(Saved data entries)
──────────────────────────────

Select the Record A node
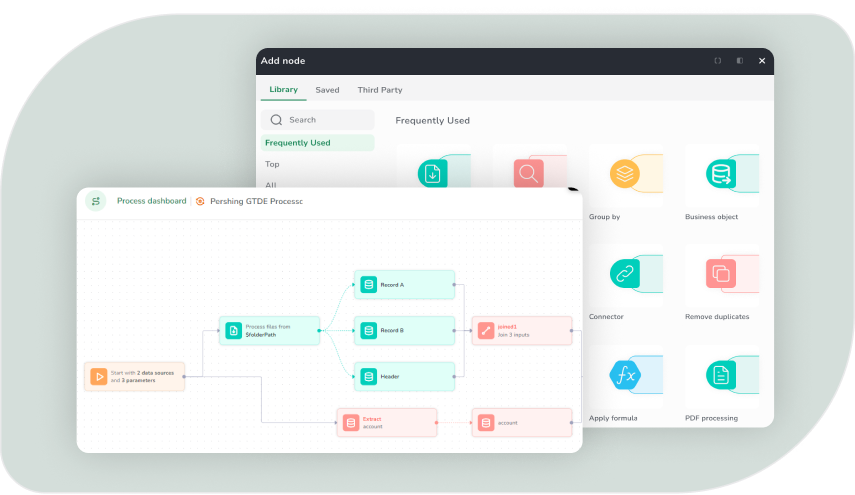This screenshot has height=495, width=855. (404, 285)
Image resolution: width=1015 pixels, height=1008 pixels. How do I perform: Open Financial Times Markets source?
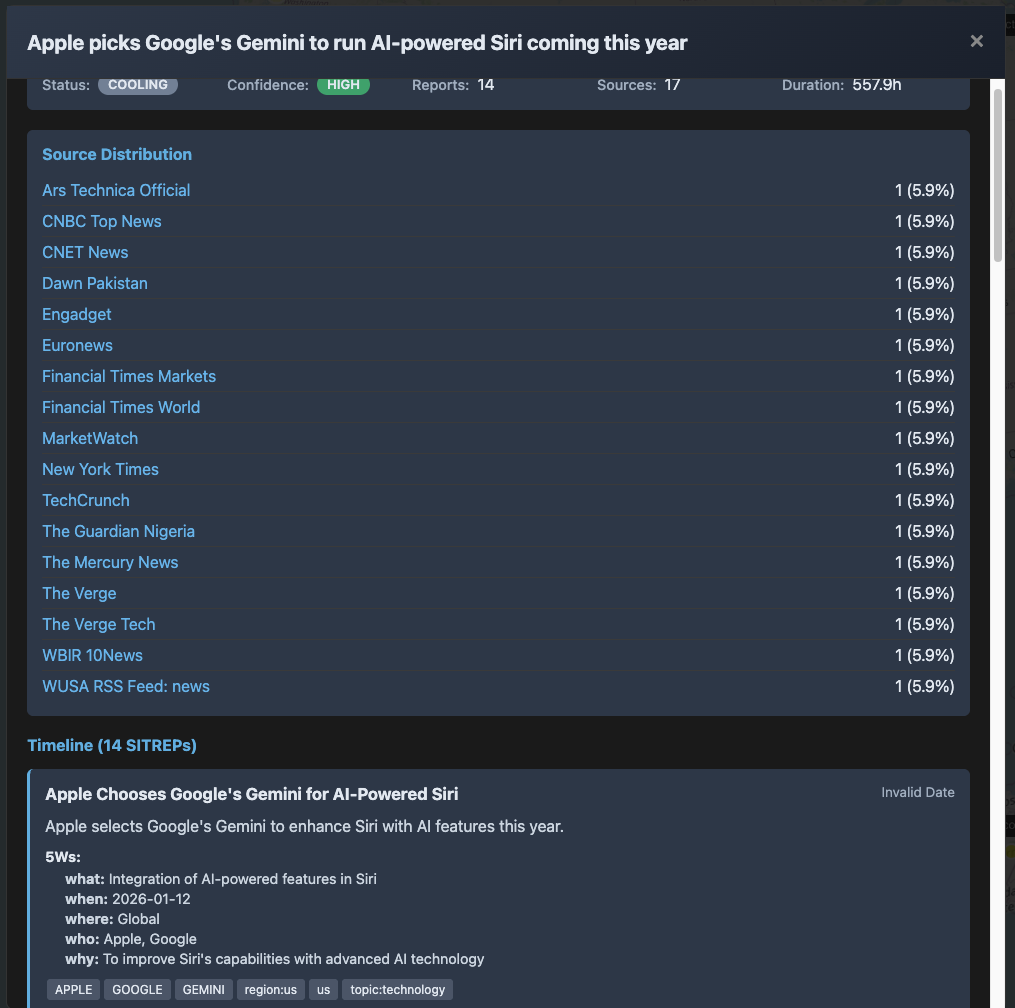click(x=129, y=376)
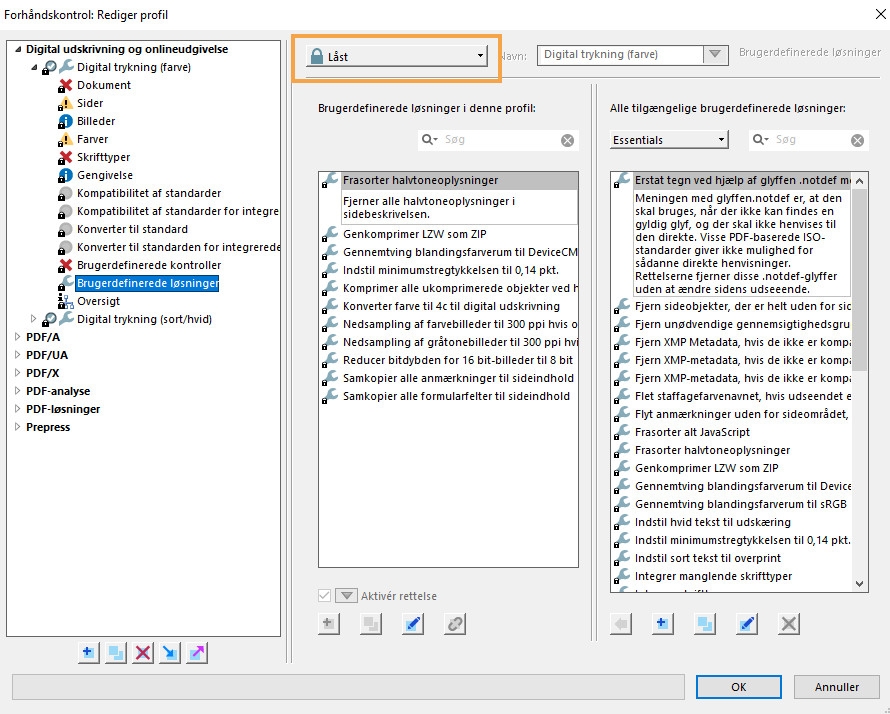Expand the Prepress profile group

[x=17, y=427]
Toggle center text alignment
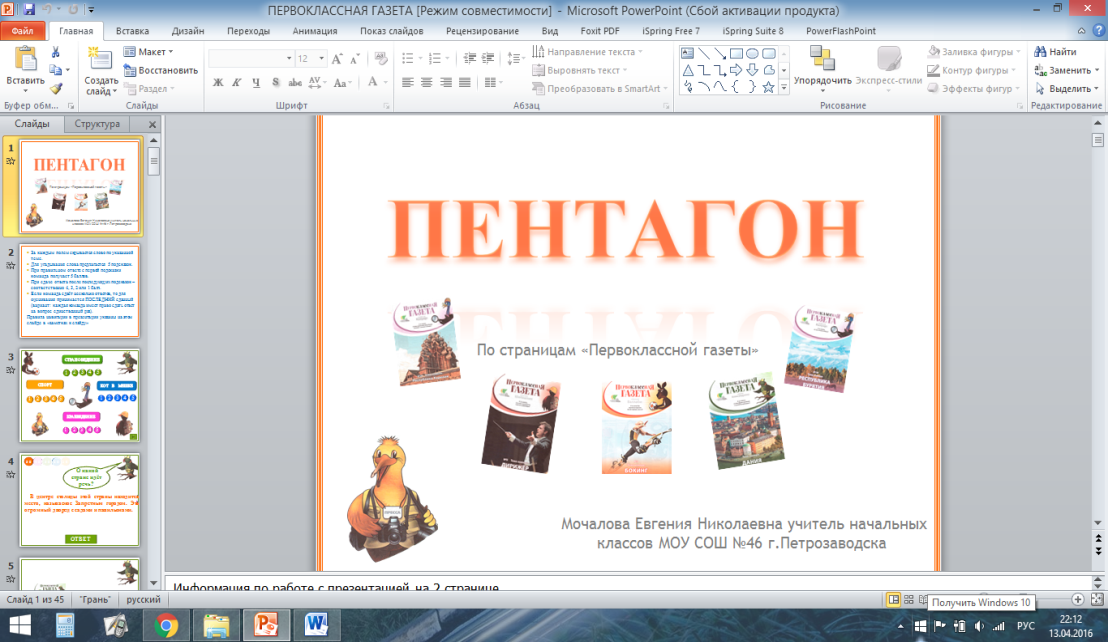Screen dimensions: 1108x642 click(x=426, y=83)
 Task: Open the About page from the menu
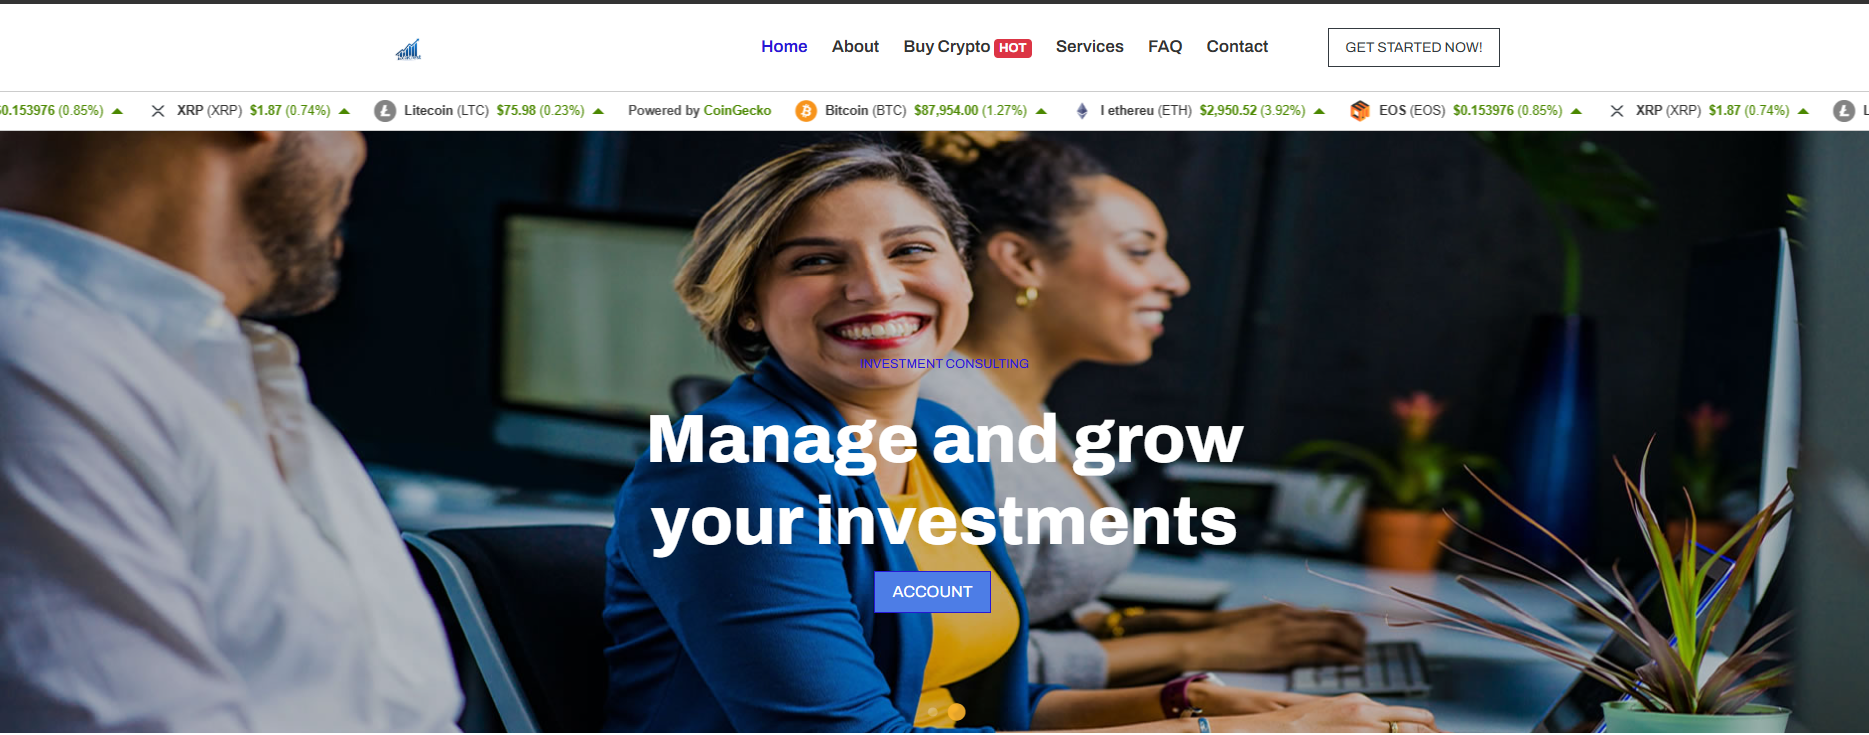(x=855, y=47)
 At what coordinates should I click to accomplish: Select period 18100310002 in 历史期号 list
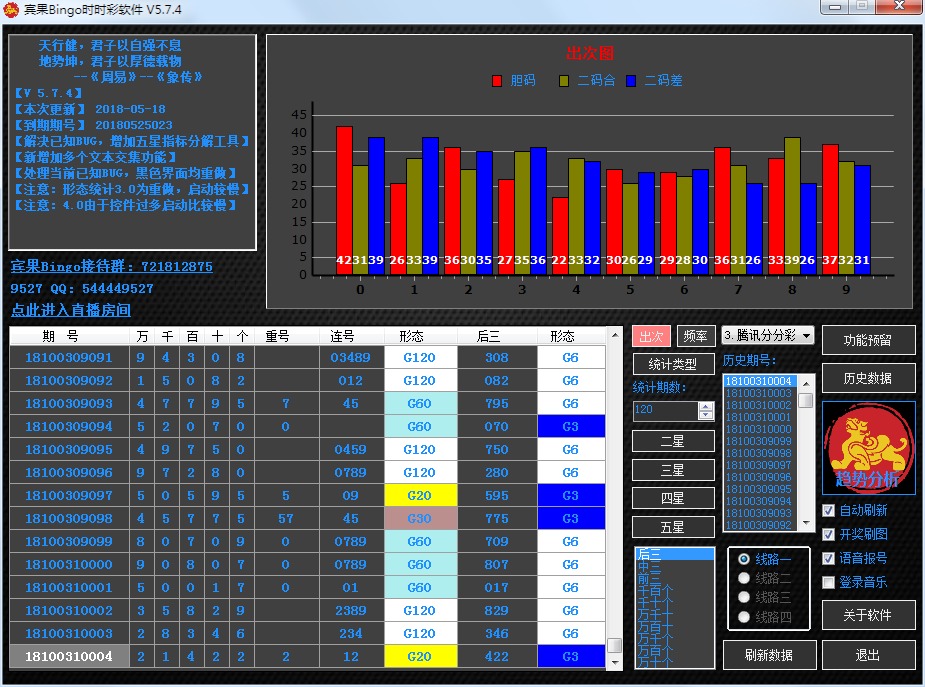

──────────────────────────────

INSTRUCTIONS FOR THE TASK: Copy exactly the lines from the line containing "Toggle center text alignment" through the last line of the records above, both included, and leave out any pictures.

OUTPUT FOR THIS TASK:
Toggle center text alignment
Screen dimensions: 1108x642 click(x=426, y=83)
 Task: Open the About page from the menu
(x=855, y=47)
 At what coordinates should I click to accomplish: Select period 18100310002 in 历史期号 list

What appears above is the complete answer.